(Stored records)
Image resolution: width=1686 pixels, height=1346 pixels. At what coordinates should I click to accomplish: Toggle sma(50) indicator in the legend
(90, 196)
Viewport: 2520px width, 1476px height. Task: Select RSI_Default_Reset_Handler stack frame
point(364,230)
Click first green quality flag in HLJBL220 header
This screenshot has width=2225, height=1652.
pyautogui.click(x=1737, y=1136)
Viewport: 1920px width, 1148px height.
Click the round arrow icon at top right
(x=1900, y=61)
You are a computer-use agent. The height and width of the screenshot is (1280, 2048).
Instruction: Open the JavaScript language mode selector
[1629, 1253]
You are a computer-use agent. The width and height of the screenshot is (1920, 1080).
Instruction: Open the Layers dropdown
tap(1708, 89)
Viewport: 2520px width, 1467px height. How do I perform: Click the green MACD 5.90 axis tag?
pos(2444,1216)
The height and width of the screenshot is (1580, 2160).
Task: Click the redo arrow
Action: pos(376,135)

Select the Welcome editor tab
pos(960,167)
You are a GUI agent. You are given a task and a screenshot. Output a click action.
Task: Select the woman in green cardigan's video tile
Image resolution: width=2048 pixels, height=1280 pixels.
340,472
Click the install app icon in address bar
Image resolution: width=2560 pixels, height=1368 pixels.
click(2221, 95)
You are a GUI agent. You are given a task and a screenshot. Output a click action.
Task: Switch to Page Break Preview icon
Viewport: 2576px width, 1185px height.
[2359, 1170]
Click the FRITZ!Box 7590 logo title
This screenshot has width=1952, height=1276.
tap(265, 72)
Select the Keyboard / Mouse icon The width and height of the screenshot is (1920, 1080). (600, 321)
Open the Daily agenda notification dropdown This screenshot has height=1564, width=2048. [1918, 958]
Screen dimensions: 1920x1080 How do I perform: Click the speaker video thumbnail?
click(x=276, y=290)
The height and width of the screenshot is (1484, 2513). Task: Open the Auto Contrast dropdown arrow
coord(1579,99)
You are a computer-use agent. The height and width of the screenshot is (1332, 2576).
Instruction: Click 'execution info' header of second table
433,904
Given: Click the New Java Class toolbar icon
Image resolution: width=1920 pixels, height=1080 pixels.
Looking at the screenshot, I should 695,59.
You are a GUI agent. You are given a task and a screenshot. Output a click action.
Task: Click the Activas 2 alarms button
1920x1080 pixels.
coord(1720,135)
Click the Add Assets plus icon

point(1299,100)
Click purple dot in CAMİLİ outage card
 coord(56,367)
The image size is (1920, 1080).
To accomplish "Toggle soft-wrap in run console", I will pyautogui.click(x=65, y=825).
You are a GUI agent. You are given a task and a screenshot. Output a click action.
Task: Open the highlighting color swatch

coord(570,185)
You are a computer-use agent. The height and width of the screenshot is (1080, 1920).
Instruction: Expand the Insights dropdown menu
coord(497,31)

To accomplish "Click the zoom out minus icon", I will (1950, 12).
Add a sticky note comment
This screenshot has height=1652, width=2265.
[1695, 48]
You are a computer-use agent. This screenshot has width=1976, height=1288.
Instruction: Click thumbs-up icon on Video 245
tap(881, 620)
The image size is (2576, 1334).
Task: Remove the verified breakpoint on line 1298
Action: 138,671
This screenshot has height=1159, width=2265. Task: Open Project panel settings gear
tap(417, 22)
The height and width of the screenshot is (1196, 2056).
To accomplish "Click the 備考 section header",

• _Task to carry out_
Reproduce the entries in full, exactly as written.

• _Answer to the problem_
Image resolution: width=1686 pixels, height=1346 pixels. At what coordinates should I click to accomplish: Toggle sma(50) indicator in the legend
(90, 196)
Viewport: 2520px width, 1476px height. Task: Select RSI_Default_Reset_Handler stack frame
point(364,230)
Click first green quality flag in HLJBL220 header
This screenshot has width=2225, height=1652.
pyautogui.click(x=1737, y=1136)
Viewport: 1920px width, 1148px height.
Click the round arrow icon at top right
(x=1900, y=61)
You are a computer-use agent. The height and width of the screenshot is (1280, 2048).
Instruction: Open the JavaScript language mode selector
[1629, 1253]
You are a computer-use agent. The width and height of the screenshot is (1920, 1080).
Instruction: Open the Layers dropdown
tap(1708, 89)
Viewport: 2520px width, 1467px height. How do I perform: Click the green MACD 5.90 axis tag?
pos(2444,1216)
The height and width of the screenshot is (1580, 2160).
Task: Click the redo arrow
Action: pos(376,135)

Select the Welcome editor tab
pos(960,167)
You are a GUI agent. You are given a task and a screenshot. Output a click action.
Task: Select the woman in green cardigan's video tile
Image resolution: width=2048 pixels, height=1280 pixels.
340,472
Click the install app icon in address bar
Image resolution: width=2560 pixels, height=1368 pixels.
click(2221, 95)
You are a GUI agent. You are given a task and a screenshot. Output a click action.
Task: Switch to Page Break Preview icon
Viewport: 2576px width, 1185px height.
[2359, 1170]
Click the FRITZ!Box 7590 logo title
This screenshot has width=1952, height=1276.
tap(265, 72)
Select the Keyboard / Mouse icon The width and height of the screenshot is (1920, 1080). (600, 321)
Open the Daily agenda notification dropdown This screenshot has height=1564, width=2048. [1918, 958]
Screen dimensions: 1920x1080 How do I perform: Click the speaker video thumbnail?
click(x=276, y=290)
The height and width of the screenshot is (1484, 2513). Task: Open the Auto Contrast dropdown arrow
coord(1579,99)
You are a computer-use agent. The height and width of the screenshot is (1332, 2576).
Instruction: Click 'execution info' header of second table
433,904
Given: Click the New Java Class toolbar icon
Image resolution: width=1920 pixels, height=1080 pixels.
Looking at the screenshot, I should 695,59.
You are a GUI agent. You are given a task and a screenshot. Output a click action.
Task: Click the Activas 2 alarms button
1920x1080 pixels.
coord(1720,135)
Click the Add Assets plus icon

point(1299,100)
Click purple dot in CAMİLİ outage card
 coord(56,367)
The image size is (1920, 1080).
To accomplish "Toggle soft-wrap in run console", I will pyautogui.click(x=65, y=825).
You are a GUI agent. You are given a task and a screenshot. Output a click action.
Task: Open the highlighting color swatch

coord(570,185)
You are a computer-use agent. The height and width of the screenshot is (1080, 1920).
Instruction: Expand the Insights dropdown menu
coord(497,31)

To accomplish "Click the zoom out minus icon", I will (1950, 12).
Add a sticky note comment
This screenshot has height=1652, width=2265.
[1695, 48]
You are a computer-use agent. This screenshot has width=1976, height=1288.
Instruction: Click thumbs-up icon on Video 245
tap(881, 620)
The image size is (2576, 1334).
Task: Remove the verified breakpoint on line 1298
Action: 138,671
This screenshot has height=1159, width=2265. Task: Open Project panel settings gear
tap(417, 22)
The height and width of the screenshot is (1196, 2056).
To accomplish "Click the 備考 section header",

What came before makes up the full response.